**ACTIONS TO TAKE**
1) Copy word for word everything in the passage on drug company payment reporting from "Under the new" down to "distributed to recipients.".
2) According to the passage on drug company payment reporting, why should pharmacists pay attention to these developments? Answer in one to three sentences.
3) Continue the passage on drug company payment reporting from its final line.

**EXERCISE PASSAGE**
++++
Pharmacists may want to take note of these developments, as they are included in this transparency effort and may be subject to more scrutiny as a result.

The rule, which was first proposed in 2009, “should require all manufacturers and distributors of drugs, biological, medical devices, and medical supplies (and their subsidiaries) to report to the Secretary of Congress their financial relationships” with the following medical professionals:

  • Physicians, physician groups, and other prescribers
  • Pharmacies and pharmacists
  • Health plans, pharmacy benefit managers, and their employees
  • Hospitals and medical schools
  • Organizations that sponsor continuing medical education
  • Patient organizations
  • Professional organizations

Under the new rule, if a drug company has at least 1 product covered by Medicaid or Medicare, it will be required to report all payments made to parties other than its own employees. If the total value of payments made to the recipient exceeds $100 in a calendar year, the payments must be reported to a public database.

Product samples have their own discrete rules that involve the reporting of the recipients’ names and business addresses and the name of the drug or device provided, as well as the date, number of units, and dosages distributed to recipients.

Aside from product samples, the following types of payment or “transfers of value” should also be reported to the public database:

  • Gifts
  • Food
  • Entertainment
  • Travel
  • Honoraria
  • Research
  • Funding for education and conferences
  • Consulting fees
  • Investment interests
  • Royalties (not including discounts or rebates)
++++
**SOURCE DATA**
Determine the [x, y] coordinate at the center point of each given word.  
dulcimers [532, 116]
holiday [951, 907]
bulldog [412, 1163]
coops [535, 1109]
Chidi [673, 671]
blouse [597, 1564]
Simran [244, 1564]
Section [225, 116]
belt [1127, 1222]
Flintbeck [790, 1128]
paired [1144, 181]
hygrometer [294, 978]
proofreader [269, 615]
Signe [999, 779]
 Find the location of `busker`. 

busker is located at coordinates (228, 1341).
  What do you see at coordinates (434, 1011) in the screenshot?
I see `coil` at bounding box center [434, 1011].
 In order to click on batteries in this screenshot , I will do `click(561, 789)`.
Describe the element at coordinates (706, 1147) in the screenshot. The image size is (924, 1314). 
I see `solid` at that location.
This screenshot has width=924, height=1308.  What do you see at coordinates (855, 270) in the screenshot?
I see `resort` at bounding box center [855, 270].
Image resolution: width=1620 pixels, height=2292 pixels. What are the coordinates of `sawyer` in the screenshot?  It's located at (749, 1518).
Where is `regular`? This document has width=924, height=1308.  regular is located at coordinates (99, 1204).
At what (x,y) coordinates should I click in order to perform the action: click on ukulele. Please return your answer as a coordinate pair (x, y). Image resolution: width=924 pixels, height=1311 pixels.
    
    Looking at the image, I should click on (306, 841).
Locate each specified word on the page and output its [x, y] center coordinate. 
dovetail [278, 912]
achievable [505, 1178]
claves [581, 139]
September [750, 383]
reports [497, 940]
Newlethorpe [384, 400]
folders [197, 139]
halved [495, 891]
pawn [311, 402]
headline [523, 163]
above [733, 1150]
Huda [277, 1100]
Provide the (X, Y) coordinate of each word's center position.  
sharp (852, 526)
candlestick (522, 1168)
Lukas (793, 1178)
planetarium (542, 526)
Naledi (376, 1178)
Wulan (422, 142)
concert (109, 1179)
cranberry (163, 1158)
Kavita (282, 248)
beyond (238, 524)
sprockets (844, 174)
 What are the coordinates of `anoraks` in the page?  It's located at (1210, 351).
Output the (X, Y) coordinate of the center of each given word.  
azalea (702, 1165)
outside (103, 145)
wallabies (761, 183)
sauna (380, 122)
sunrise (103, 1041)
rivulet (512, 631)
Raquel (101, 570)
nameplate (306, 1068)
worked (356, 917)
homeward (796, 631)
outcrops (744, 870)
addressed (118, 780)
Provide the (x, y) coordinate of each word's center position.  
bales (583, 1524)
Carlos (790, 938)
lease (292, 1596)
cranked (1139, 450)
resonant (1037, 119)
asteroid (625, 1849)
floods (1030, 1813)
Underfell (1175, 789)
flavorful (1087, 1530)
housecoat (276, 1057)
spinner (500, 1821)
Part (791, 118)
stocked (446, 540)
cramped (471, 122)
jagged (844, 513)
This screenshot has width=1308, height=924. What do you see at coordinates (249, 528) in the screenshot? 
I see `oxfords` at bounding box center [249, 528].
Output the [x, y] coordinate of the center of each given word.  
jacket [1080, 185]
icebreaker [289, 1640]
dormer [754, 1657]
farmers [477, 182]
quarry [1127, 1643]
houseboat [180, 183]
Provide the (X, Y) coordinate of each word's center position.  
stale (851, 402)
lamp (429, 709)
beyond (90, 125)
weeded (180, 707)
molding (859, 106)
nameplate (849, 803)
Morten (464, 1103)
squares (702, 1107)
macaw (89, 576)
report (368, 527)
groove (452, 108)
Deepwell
++++
**ANSWERS GIVEN**
1)
Under the new rule, if a drug company has at least 1 product covered by Medicaid or Medicare, it will be required to report all payments made to parties other than its own employees. If the total value of payments made to the recipient exceeds $100 in a calendar year, the payments must be reported to a public database.

Product samples have their own discrete rules that involve the reporting of the recipients’ names and business addresses and the name of the drug or device provided, as well as the date, number of units, and dosages distributed to recipients.

2) Pharmacists are included in this transparency effort. As a result, they may face more scrutiny.

3)
Proponents of the current payment model argue that providing gifts and free samples to doctors is done with the patients’ best interest in mind and is meant to make effective treatments available to them more quickly. Others argue, however that physicians who receive gifts from drug companies tend to prescribe medications differently from doctors not as involved in these collaborations.

“Patients want to know they are getting treatment based on medical evidence, not a lunch or a financial relationship,” Allan J. Coukell, BS, Pharm, consumer advocate at the Pew Charitable Trusts, told The Times. “They want to know if their doctor has a financial relationship with a pharmaceutical company, but they are often too uncomfortable asking the doctor directly.”

Supporters of this public reporting of health care providers’ financial practices say that the new rules will allow patients to make more informed decisions when choosing physicians and treatment options. Although some see the associations between doctors and drug companies as conflicts of interest, others fear that the new reporting of payment data will totally halt innovation in care, as physicians will be more wary to enter into consulting arrangements with drug firms.